9. DW2 Rosemary Katunge Mutunga (the 4th respondent) also testified along the same lines, that they owned the suit parcel and as trustees they had been mandated to sub divide the same to enable individual members get their portion. While undertaking the said process, some of their members including Jacinta Wanzila, Angelica Mutile, the appellant herein and Kyalo Nyumbo came and told them to complete the exercise they were undertaking and thereafter, they would also do their work. In other words, the said members were opposed to the suit parcel being sub divided and indeed on the following day when they returned to the suit parcel, they found that all the bacons had been removed and this prompted them to make a report to the police. The police carried out their investigations and subsequently arrested and charged the appellant and his co accused.

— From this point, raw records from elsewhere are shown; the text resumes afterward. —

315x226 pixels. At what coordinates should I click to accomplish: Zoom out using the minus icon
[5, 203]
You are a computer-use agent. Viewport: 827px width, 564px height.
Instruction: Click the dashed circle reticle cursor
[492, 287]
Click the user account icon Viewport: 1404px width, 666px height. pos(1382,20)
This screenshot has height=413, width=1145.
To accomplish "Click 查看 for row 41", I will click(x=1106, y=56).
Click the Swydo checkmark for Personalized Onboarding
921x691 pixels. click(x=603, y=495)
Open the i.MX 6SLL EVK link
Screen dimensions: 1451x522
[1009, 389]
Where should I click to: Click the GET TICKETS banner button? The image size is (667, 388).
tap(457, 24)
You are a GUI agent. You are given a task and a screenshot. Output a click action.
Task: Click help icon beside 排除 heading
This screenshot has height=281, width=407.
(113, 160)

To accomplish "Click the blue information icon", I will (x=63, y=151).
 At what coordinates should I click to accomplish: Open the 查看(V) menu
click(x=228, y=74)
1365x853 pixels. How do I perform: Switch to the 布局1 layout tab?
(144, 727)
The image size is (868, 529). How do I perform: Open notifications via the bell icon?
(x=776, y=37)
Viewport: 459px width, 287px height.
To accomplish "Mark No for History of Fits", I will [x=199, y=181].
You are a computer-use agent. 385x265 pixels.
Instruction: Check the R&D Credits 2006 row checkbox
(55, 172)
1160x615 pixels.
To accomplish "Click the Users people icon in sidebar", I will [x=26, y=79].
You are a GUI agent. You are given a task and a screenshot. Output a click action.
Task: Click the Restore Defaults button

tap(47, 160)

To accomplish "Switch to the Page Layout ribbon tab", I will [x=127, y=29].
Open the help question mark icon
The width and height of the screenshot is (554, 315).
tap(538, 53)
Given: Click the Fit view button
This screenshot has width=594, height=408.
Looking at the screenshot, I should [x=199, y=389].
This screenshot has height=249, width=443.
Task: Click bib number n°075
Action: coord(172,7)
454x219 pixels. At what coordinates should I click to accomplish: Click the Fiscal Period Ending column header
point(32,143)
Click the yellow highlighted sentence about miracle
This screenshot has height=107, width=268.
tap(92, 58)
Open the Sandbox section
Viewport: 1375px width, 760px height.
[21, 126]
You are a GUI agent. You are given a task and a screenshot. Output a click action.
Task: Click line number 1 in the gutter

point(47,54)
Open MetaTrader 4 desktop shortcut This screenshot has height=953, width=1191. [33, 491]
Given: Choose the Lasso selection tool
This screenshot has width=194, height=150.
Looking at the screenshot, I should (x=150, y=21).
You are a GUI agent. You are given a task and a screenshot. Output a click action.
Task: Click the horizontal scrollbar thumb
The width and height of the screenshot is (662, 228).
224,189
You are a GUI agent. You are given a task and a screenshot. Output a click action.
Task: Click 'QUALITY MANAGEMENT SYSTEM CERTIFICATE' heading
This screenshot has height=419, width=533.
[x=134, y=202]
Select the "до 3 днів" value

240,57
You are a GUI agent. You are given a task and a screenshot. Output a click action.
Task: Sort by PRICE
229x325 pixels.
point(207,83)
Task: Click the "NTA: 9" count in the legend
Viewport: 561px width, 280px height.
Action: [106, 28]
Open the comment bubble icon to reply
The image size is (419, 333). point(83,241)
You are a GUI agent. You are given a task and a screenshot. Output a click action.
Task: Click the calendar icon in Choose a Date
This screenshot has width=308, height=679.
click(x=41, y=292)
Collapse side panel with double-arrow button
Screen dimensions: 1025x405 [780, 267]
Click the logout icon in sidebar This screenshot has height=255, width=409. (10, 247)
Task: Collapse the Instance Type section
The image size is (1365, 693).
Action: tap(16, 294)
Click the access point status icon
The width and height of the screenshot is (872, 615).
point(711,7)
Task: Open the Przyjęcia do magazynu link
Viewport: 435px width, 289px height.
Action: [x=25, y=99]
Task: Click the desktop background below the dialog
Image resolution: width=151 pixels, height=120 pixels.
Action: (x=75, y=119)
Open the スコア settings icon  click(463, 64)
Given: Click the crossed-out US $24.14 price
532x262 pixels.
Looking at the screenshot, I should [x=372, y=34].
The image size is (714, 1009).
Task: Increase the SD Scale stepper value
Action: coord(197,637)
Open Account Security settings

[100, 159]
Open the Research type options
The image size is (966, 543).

(B) Submissions The Appellants submissions 10. It was the appellant contention that the report made to the police was false and was due to the fact that he had filed Machakos ELC case No 75 of 2013 which was pending before court as between the said parties and touching on the subject matter. Therefore, the report made to the police was actuated by malice on the part of the 1st to 5th respondent’s and the 6th respondent also did not have a reasonable cause the basis upon which they could charge him in court. The appellant further faulted that trial Magistrate for failing to consider the judgement delivered in Mavoko Criminal Case No 1092 of 2013, which judgment was to the effect that the complaint lodged by the respondents to the police were a mere frame up because of the suit filed before the ELC, where the appellant had obtained conservatory orders to stop the sub division exercise.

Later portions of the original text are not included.